1.4 引物來源 參照文獻［9-17］中的檢測方法，對BRVA、BCoV、BVDV、BNeV、BNoV、BToV、Salmonella、ETEC、C.andersoni分別進行檢測。引物由生物工程（上海）股份有限公司合成，引物信息見表1。

表1 RT-PCR引物信息

1.5 樣本處理及核酸提取 將16份犢牛腹瀉樣本用磷酸鹽緩沖溶液（pH＝7.4）處理后，分別進行DNA 和RNA 的提取。DNA 的提取采用酚-氯仿法。RNA 的提取步驟按照Trizol 試劑盒（RNAiso Plus）說明書進行，并使用Prime ScriptTMRT 試劑盒將RNA 反轉錄為cDNA，置于-20 ℃冰箱待用。

1.6 PCR 檢測 用BRVA、BCoV、BVDV、BNeV、BNoV、BToV、ETEC、Salmonella、C.andersoni的引物對16 份犢牛腹瀉糞便樣本的cDNA 及DNA 模板進行PCR 檢測，擴增產物經1.5%瓊脂糖凝膠電泳后用凝膠成像系統觀察結果，將陽性PCR產物送至北京擎科生物科技有限公司測序。將BRVA 陽性樣本用VP4 蛋白、VP7 蛋白的分型引物進行PCR 檢測，以確定BRVA 的P 基因型和G基因型。

2 結果

2.1 病原檢測結果 在16 份犢牛腹瀉樣本中，BNeV、BRVA、BToV 和BNoV 的檢出率分別為62.5%、37.5%、18.75%和6.25%，其余病原均未檢出。其中BRVA與BNeV的混合感染率為31.25%，BToV 與BNeV 的混合感染率為6.25%，BRVA、BNeV、BNoV 的混合感染率為6.25%。PCR 檢測電泳圖見圖1。
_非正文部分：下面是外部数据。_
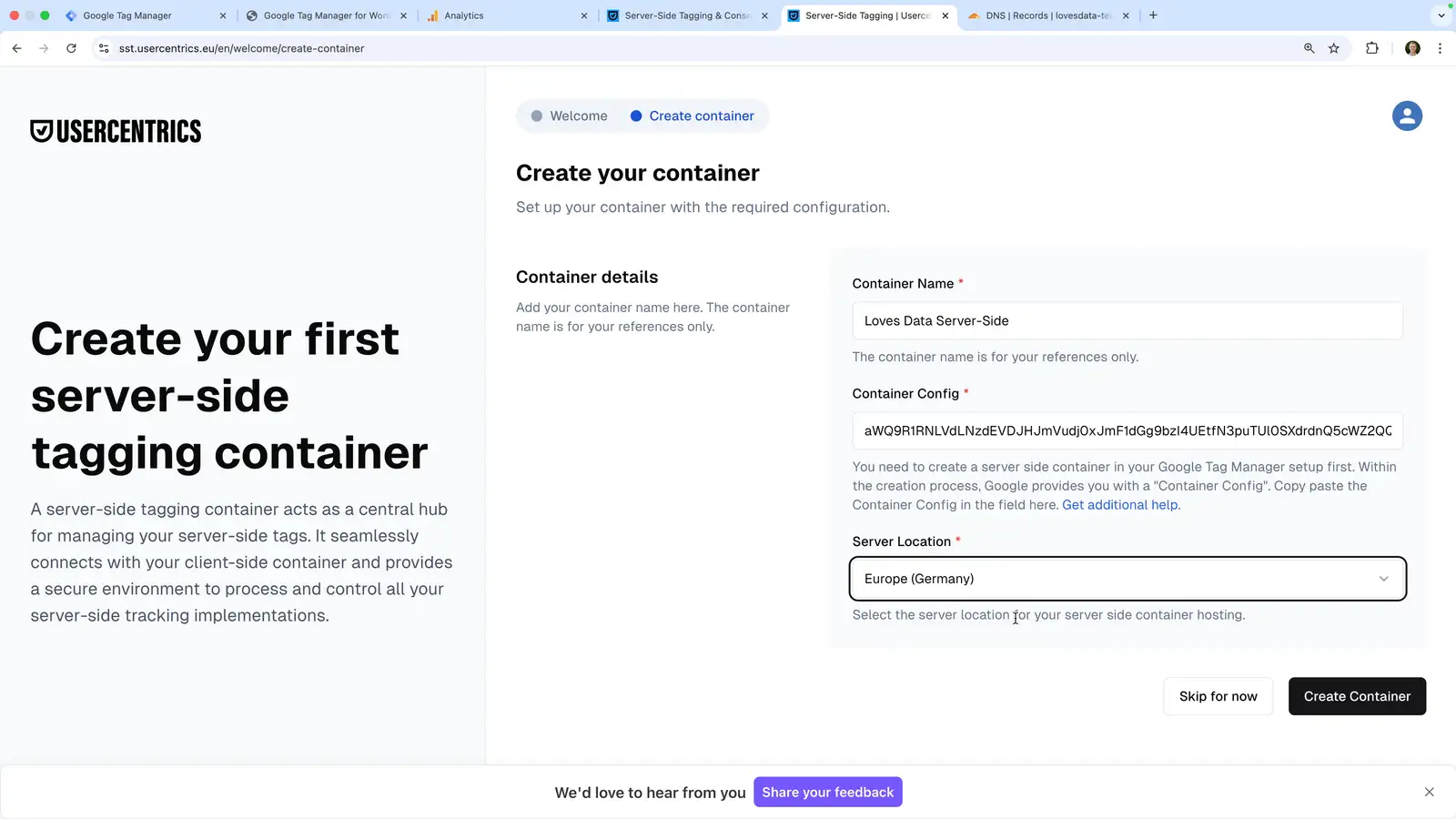Click the zoom magnifier icon in the address bar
2.2 BRVA分型檢測結果 6份BRVA陽性樣本中，有2 個樣本分別擴增出了VP7 基因目的條帶（885 bp）與VP4 基因目的條帶（1 094 bp），經RotaC 分型軟件分析，結果顯示為G8P［1］型BRVA。

圖1 A為BNeV電泳檢測結果；B為BRVA電泳檢測結果；C為BToV電泳檢測結果；D為BNoV電泳檢測結果

3 結論與分析

圖2 A和B分別為VP4和VP7分型電泳檢測結果

本試驗對該腹瀉牛場的糞便樣本進行了9種常見病原檢測，結果表明BRVA、BNoV、BNeV 和BToV 這四種病原的混合感染是該場犢牛發生腹瀉的重要原因，其中以BNeV和BRVA為主。

本研究對BNeV 的檢出率為62.5%，表明BNeV是導致該地區犢牛腹瀉的主要病原。本實驗室前期研究已證明BNeV 在我國四川省、河南省、遼寧省、山東省和陜西省均有檢出，有可能是導致以上地區犢牛腹瀉的重要原因。目前尚無BNeV 的分離培養體系及有效疫苗預防，故應結合當地實際，健全飼養管理和消毒制度，對感染犢牛隔離后對癥治療。

本研究對BRVA 的檢出率為37.5%，表明BRVA仍是導致犢牛腹瀉的重要病原。疫苗接種是目前國外防控BRVA 最有效的措施，國內還沒有商品化的BRVA 疫苗。需要注意的是，不同基因型BRVA 毒株的交叉保護力低，因此應加強對不同地區BRVA 的分子流行病學調查。本試驗對該場陽性樣本的分型結果顯示為G8P［1］型BRVA。